When retroperitoneal leiomyosarcoma develops in pelvic cavity, it often presents similar symptoms and radiological findings to adnexal tumor, therefore obscures diagnostic approaches until an exploratory laparotomy is performed. We report an unusual presentation of retroperitoneal leiomyosarcoma mimicking an adnexal tumor with extremely elevated serum CA-19-9. Though the most of the prominent mass was removed during surgery, there was massive bleeding due to tearing of internal iliac vein while dissecting the ureter close to vessels.
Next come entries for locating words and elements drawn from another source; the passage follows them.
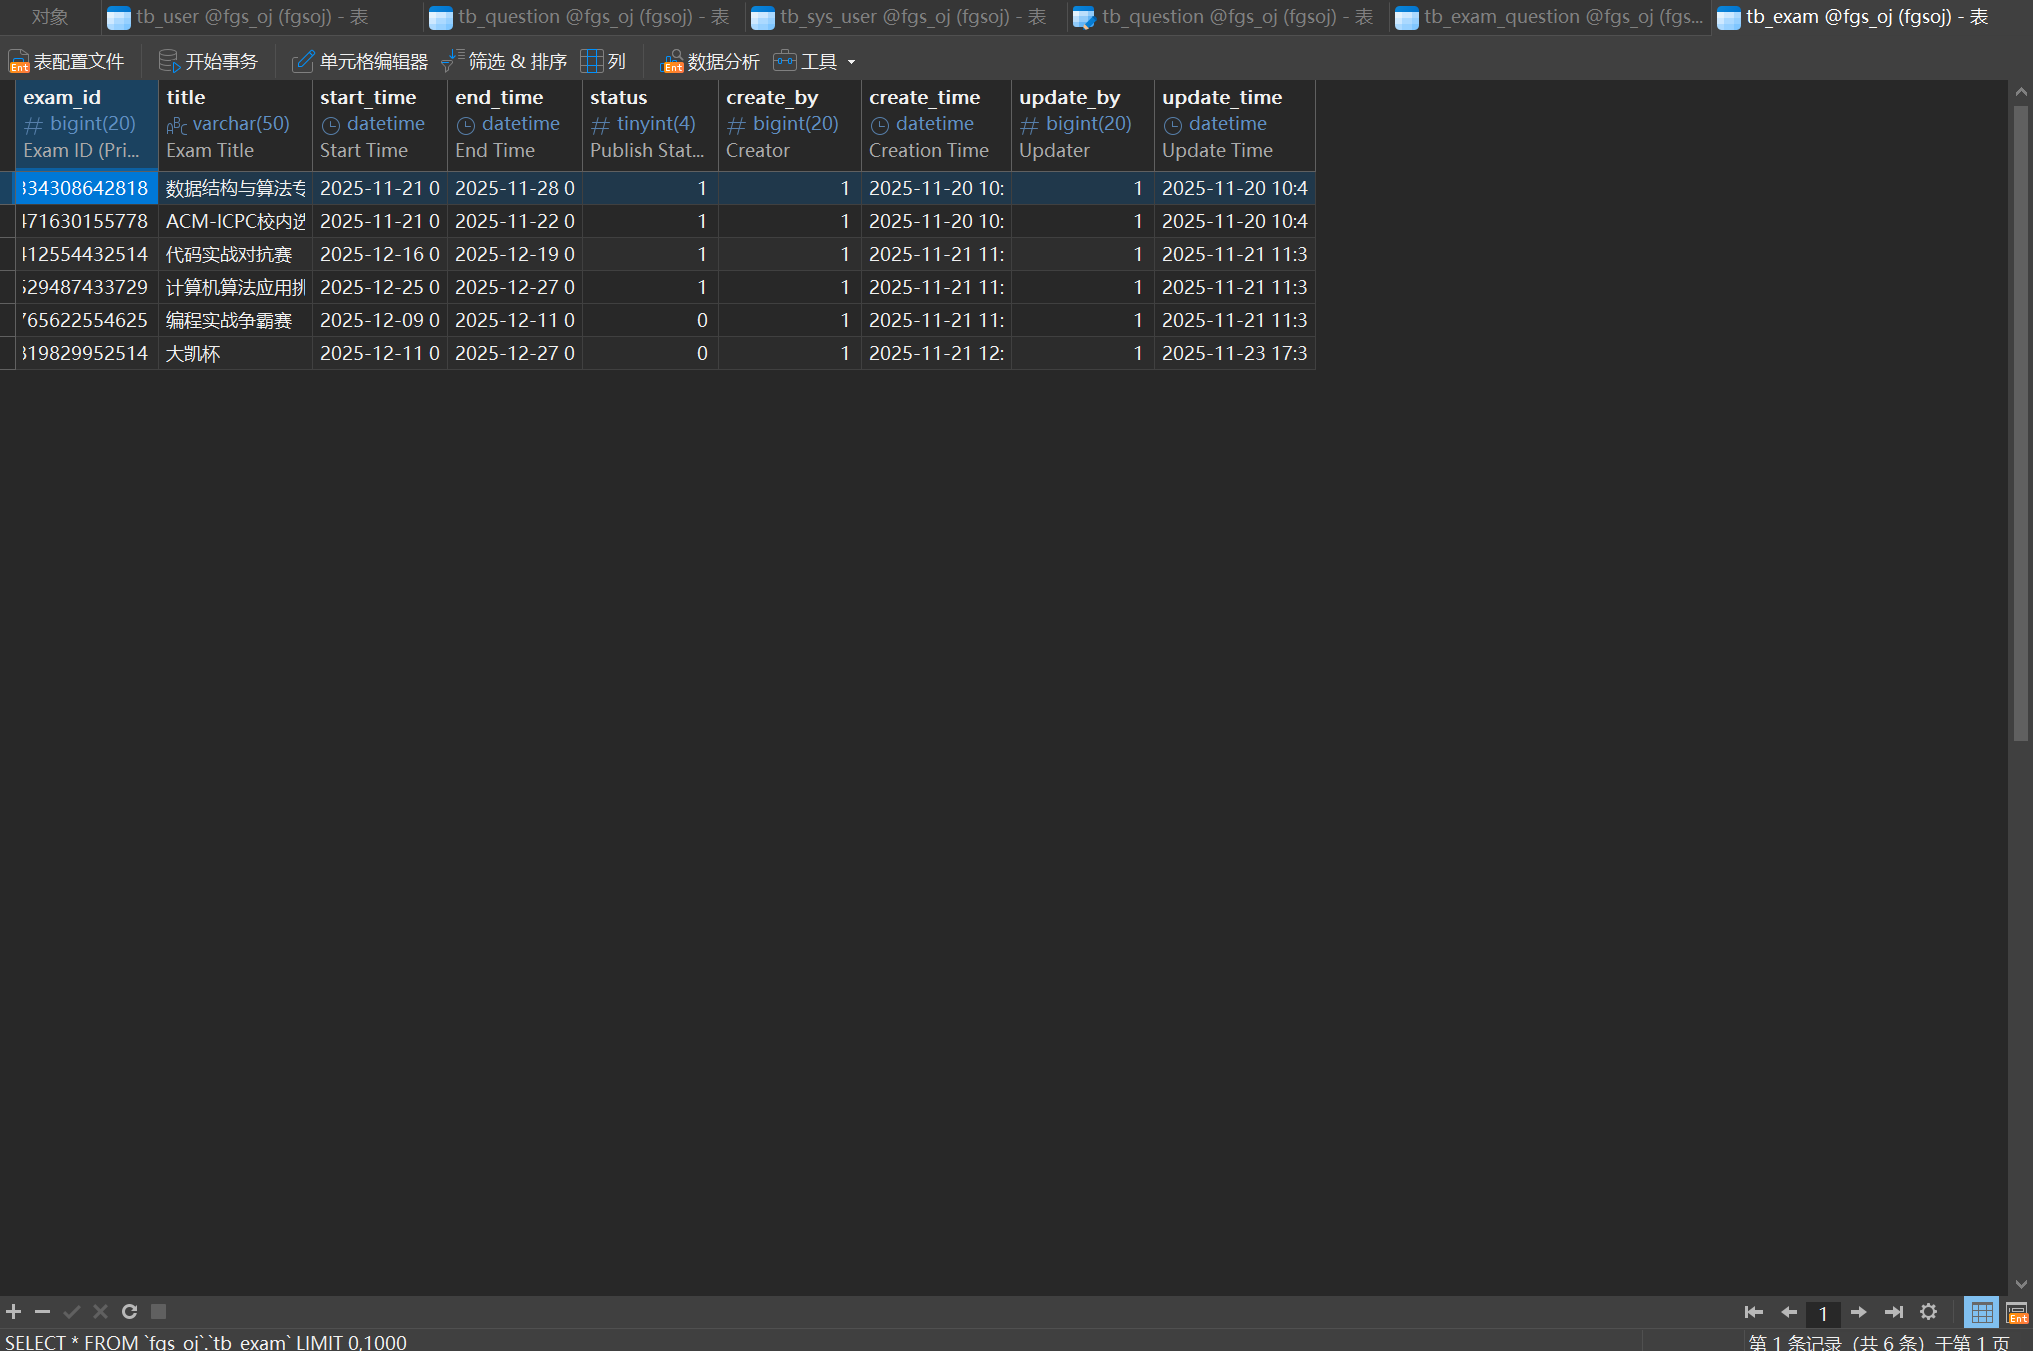The image size is (2033, 1351).
Task: Click 开始事务 begin transaction button
Action: pos(209,62)
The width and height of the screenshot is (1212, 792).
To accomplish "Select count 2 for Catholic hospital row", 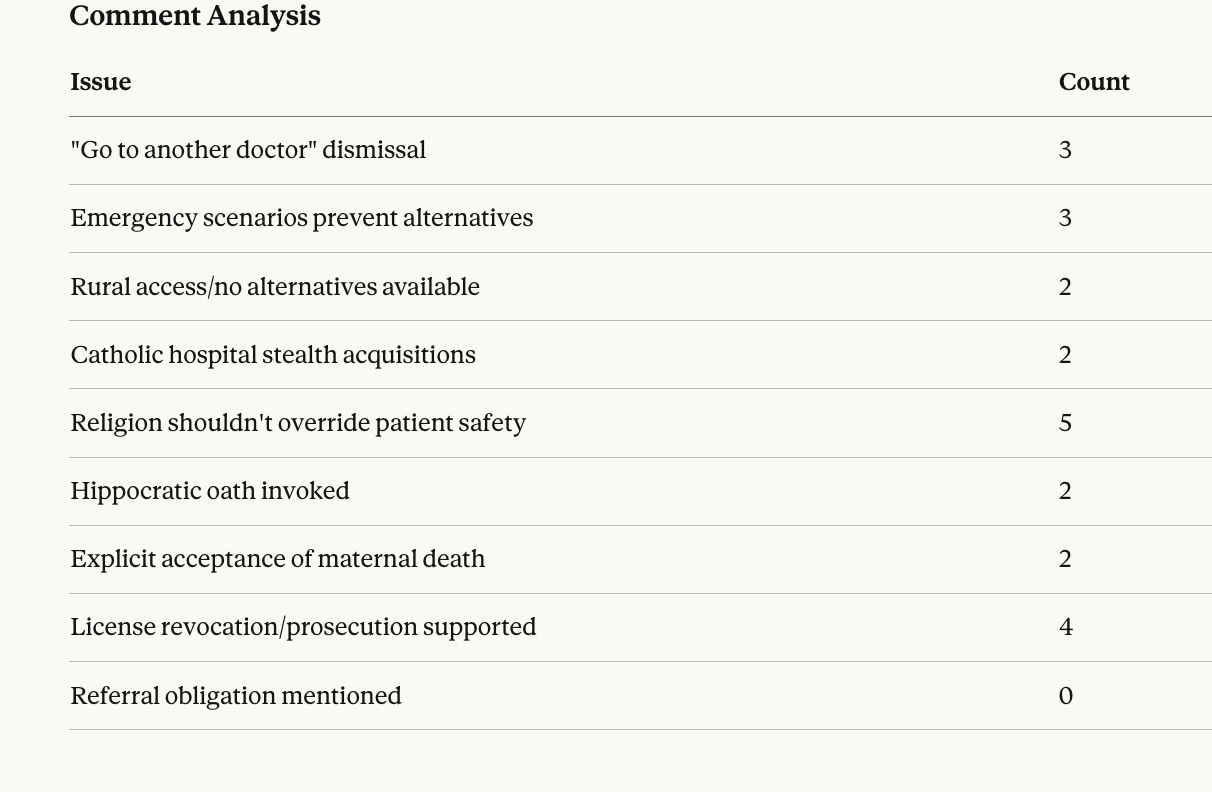I will click(x=1065, y=355).
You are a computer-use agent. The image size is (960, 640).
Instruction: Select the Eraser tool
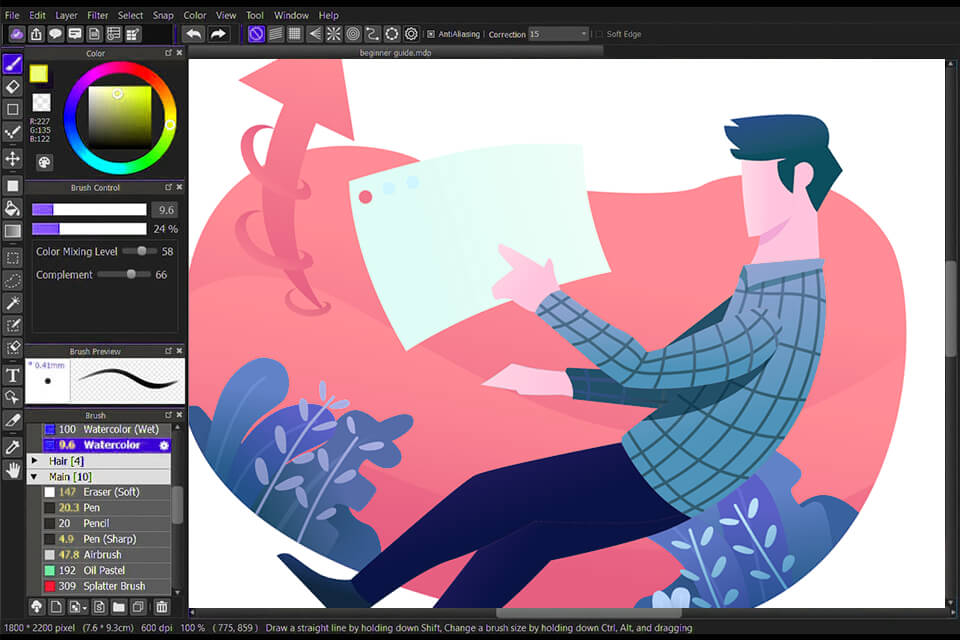(x=13, y=87)
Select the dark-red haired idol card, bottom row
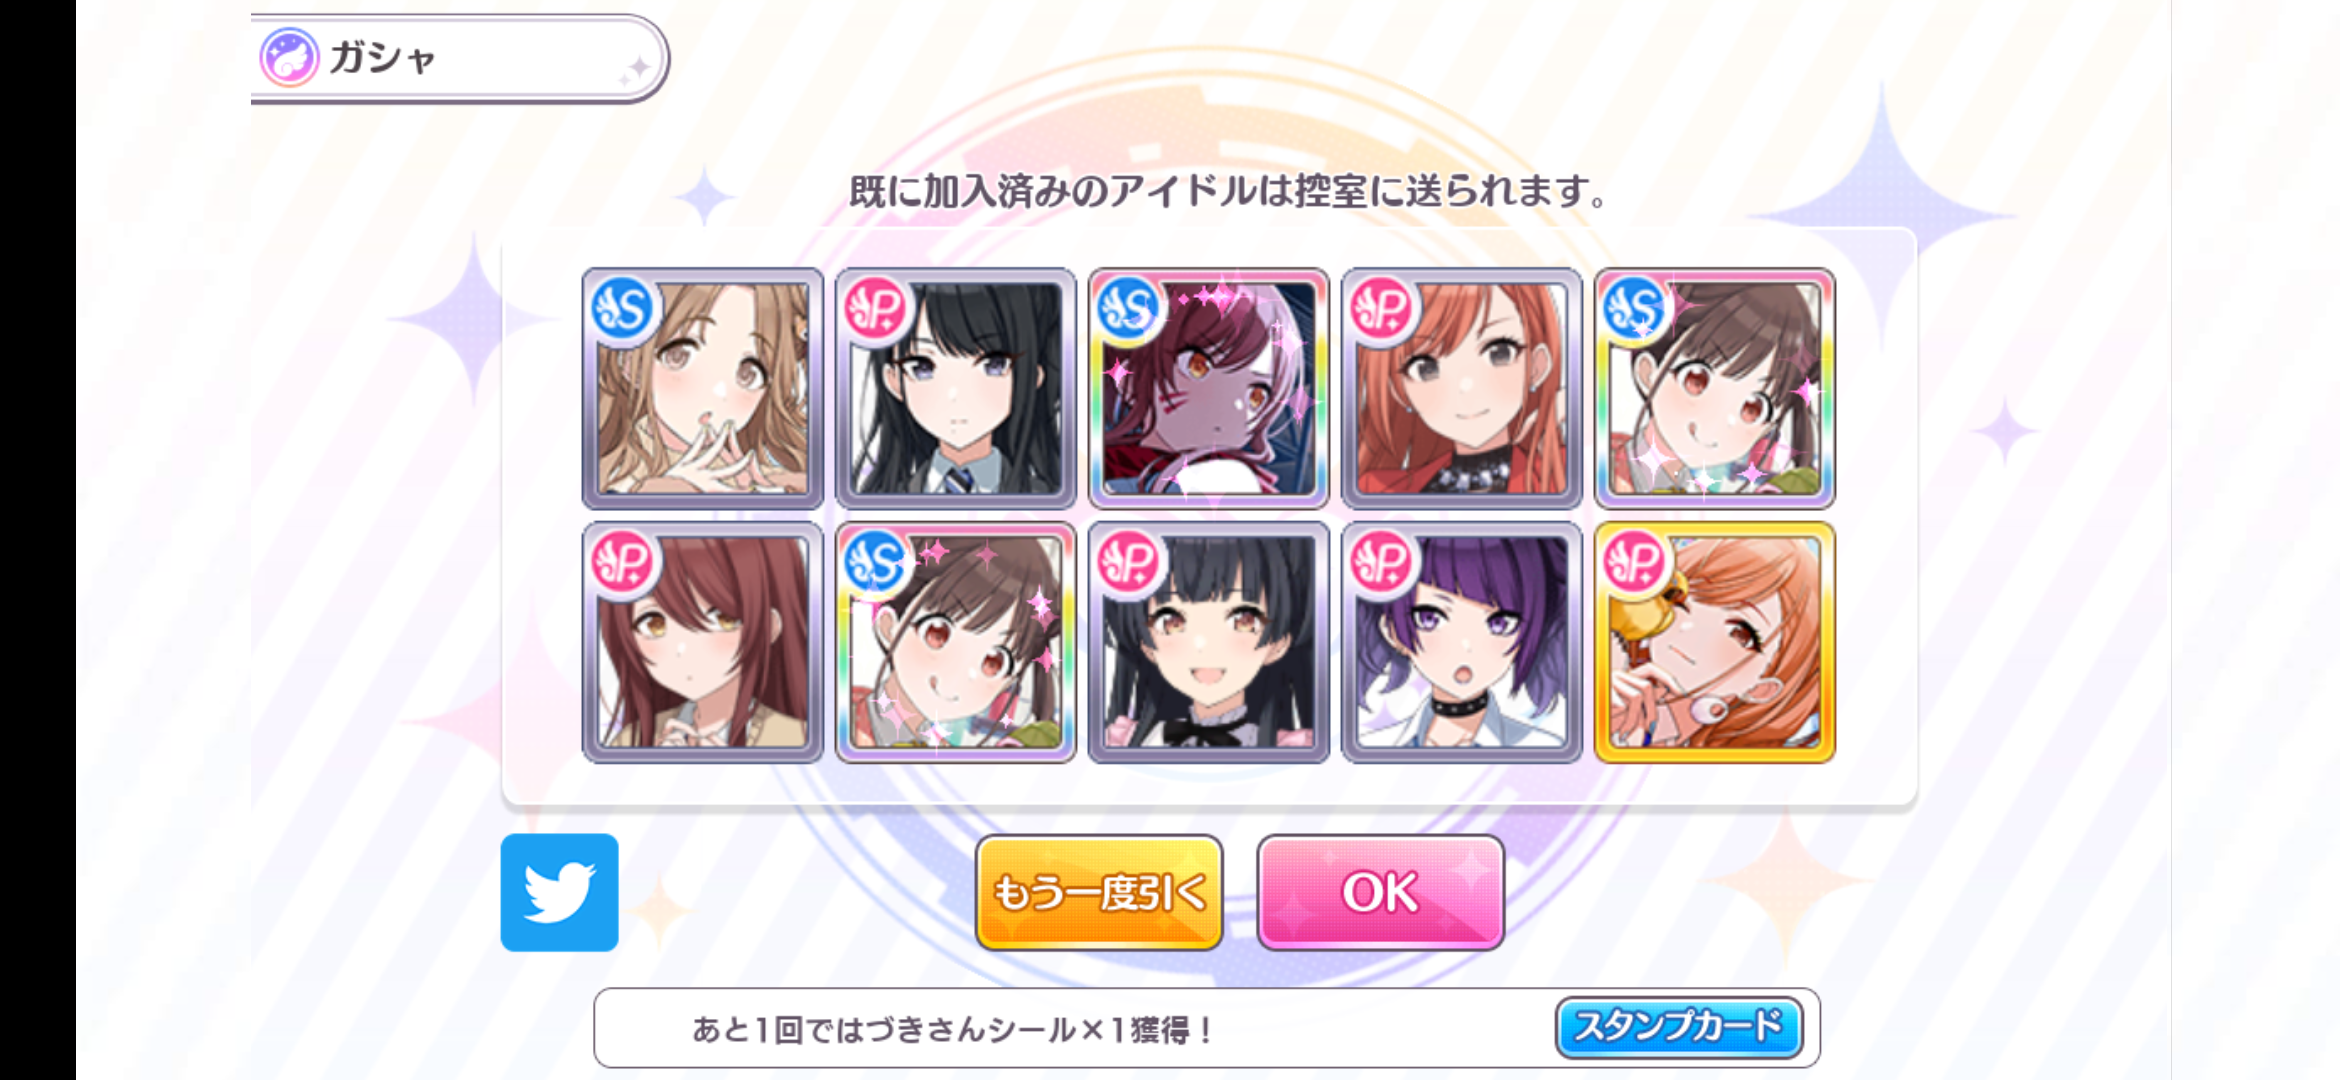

This case focuses on the significance of considering retroperitoneal tumor even if the mass is located in ovarian fossa and has highly elevated serum level of CA-19-9. And in attempt of tumor removal, the excision needs to be clean-cut without damaging nerves or vessels around the mass and avoid causing any prospective complications.

Keyword

Adnexal tumor; CA-19-9; Leiomyosarcoma; Retroperitoneal

MeSH Terms

Hemorrhage
Iliac Vein
Laparotomy
Leiomyosarcoma*
Ureter

Figure

  • Fig. 1 (A) A large, lobulated, and heterogenously enhancing mass occupies the right retroperitoneal space (arrow). (B) Intraoperative findings: a 9.4 × 6.3 × 5.1 cm sized smooth round mass (arrow) surrounded by light grayish membrane is attached to right retroperitoneal wall close to the right adnexa (arrowhead).

  • Fig. 2 Microscopic features of retroperitoneal leiomyosarcoma. (A) Low magnification of tumor showing intersecting fascicles (H&E, ×100). (B) Tumor cells show strong reactivity for smooth muscle actin (smooth muscle actin, ×400).